Best Practice Approaches to Canonicals vs. Indexing in Google Sitemap vs. No Follow Tags
-
Hi There,
I am working on the following website: https://wave.com.au/
I have become aware that there are different pages that are competing for the same keywords.
For example, I just started to update a core, category page - Anaesthetics (https://wave.com.au/job-specialties/anaesthetics/) to focus mainly around the keywords ‘Anaesthetist Jobs’.
But I have recognized that there are ongoing landing pages that contain pretty similar content:
We want to direct organic traffic to our core pages e.g. (https://wave.com.au/job-specialties/anaesthetics/).
This then leads me to have to deal with the duplicate pages with either a canonical link (content manageable) or maybe alternatively adding a no-follow tag or updating the robots.txt. Our resident developer also suggested that it might be good to use Google Index in the sitemap to tell Google that these are of less value?
What is the best approach? Should I add a canonical link to the landing pages pointing it to the category page? Or alternatively, should I use the Google Index? Or even another approach?
Any advice would be greatly appreciated.
Thanks!
-
This all sounds good, just make sure before you proceed, you use GA to check what % of your SEO (segment: "Organic") traffic comes from these URLs. Don't act on a hunch, act on data!
-
Thank you for the comprehensive response this is greatly appreciated my friend.
Yes, I agree. I have since read further and have completely ruled out blocking (robots txt. etc) as an option.
I went back and read some more Moz/SEO articles and I think I have narrowed it down to either:
a) canonicals pointing from the landing pages to the core website category pages
b) NoIndex/Follow tags on the landing pages
Basically, I think the key contextual factors to keep in mind are that:
- The landing pages are basically just sent to people directly by our recruiters in emails and over the phone, so they are almost counted as direct traffic.
- It just contains a form and doesn't encourage click through into our core website beside logo etc. - we just want them to register directly on that page.
- Over the past year, the visits on the landing pages were much, much less, and the bounce rate and exit % was higher.
- my manager has told me to prioritise the SEO towards the core category pages as they see the landing pages as purely for UX/registrations/useful to internal business recruiting practices rather than encouraging organic traffic.
I think canonicals would probably work the best since in some cases the landing pages were ranking higher than the category pages and it should hopefully transfer a bit of ranking power to the category pages.
But perhaps you are right and I can batch apply canonicals monitor the results and then progress.
Once again, thank you for your response.
-
First of all keep in mind that Google has chosen the pages it is deciding to rank for one reason or another, and that canonical tags do not consolidate link equity (SEO authority) in the same way which 301 redirects do
As such, it's possible that you could implement a very 'logical' canonical tag structure, but for whatever reason Google may not give your new 'canonical' URLs the same rankings which it ascribed to the old URLs.

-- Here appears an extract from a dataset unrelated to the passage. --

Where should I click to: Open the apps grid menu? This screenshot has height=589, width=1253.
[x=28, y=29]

So there is a possibility here that, you could lose some rankings! Google's acceptance of both the canonical tag and the 301 redirect depends upon the (machine-like) similarity of the content on both URLs
Think of Boolean string similarity. You get two strings of text, whack them into a tool like this one - and it tells you the 'percentage' of similarity between the two text strings. Google operate something similar yet infinitely more sophisticated. No one has told me that they do this, I have observed it over hundreds of site migration projects where, sometimes Google gives the new site loads of SEO authority through the 301s and sometimes not much at all. For me, the two main causes of Google refusing to accept new canonical URLs are redirect chains (which could include soft redirect chains) but also content 'dissimilarity'. Basically, content has won links and interactions on one URL which prove it is popular and authoritative. If you move that content somewhere else, or tell Google to go somewhere else instead - they have to be pretty certain that the new content is pretty much the same, otherwise it's a risk to them and an 'unknown quantity' in the SERPs (in terms of CTR and stuff)

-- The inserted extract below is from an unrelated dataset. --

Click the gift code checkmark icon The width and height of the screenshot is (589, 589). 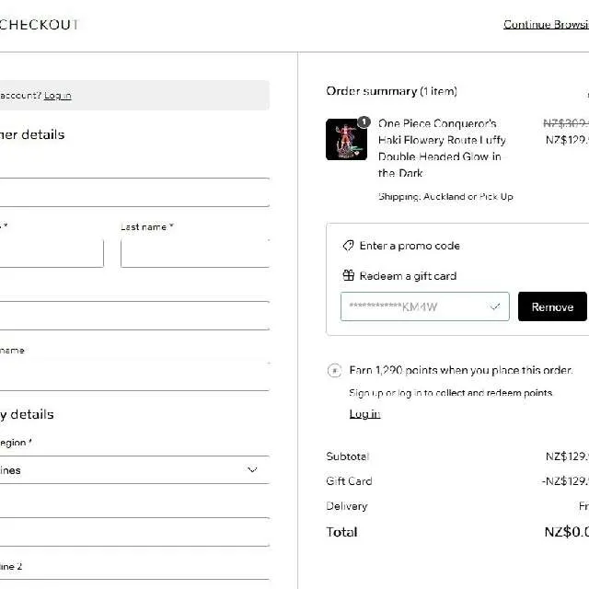point(495,306)
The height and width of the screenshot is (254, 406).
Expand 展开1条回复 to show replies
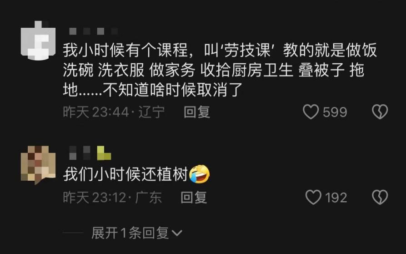tap(137, 233)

If you're pretty damn sure that you have loads of URLs which are essentially the same, read the same, reference the same prices for things (one isn't cheaper than the other), that Google has really chosen the wrong page to rank in terms of Google-user click-through UX, then go ahead and lay out your canonical tag strategy
Personally I'd pick sections of the site and do it one part at a time in isolation, so you can minimise losses from disturbing Google and also measure your efforts more effectively / efficiently
If you no-index and robots-block URLs, it KILLS their SEO authority (dead) instead of moving it elsewhere (so steer clear of those except in extreme situations, they're really a last resort if you have the worst sprawling architecture imaginable). 301 redirects can shift ranking URLs and relevance, but don't pipe much authority. 301 redirects (if handled correctly) do all three things
What you have to ask yourself is, if you flat out deleted the pages you don't want to rank (obviously you wouldn't do this, as it would cause internal UX issues on your site) - if you did that, would Google:
A) Rank the other pages in their place from your site, which you want Google to rank
B) Give up on you and just rank similar pages (to the ones you don't want to rank) from other, competing sites instead
If you think (A) - take a measured, sectioned, small approach to canonical tag deployment and really test it before full roll-out. If you think (B), then you are admitting that there's something more Google-friendly one the pages you don't want to be ranking and just have to accept - no, your Google->conversion funnel will never be completely perfect like how you want it to be. You have to satisfy Google, not the other way around
Hope that helps!
Got a burning SEO question?
Subscribe to Moz Pro to gain full access to Q&A, answer questions, and ask your own.
Browse Questions
Explore more categories
-
Moz Tools
Chat with the community about the Moz tools.
-
SEO Tactics
Discuss the SEO process with fellow marketers
-
Community
Discuss industry events, jobs, and news!
-
Digital Marketing
Chat about tactics outside of SEO
-
Research & Trends
Dive into research and trends in the search industry.
-
Support
Connect on product support and feature requests.
Related Questions
-
Do cross domain rel canonical and original source tags have to be the same?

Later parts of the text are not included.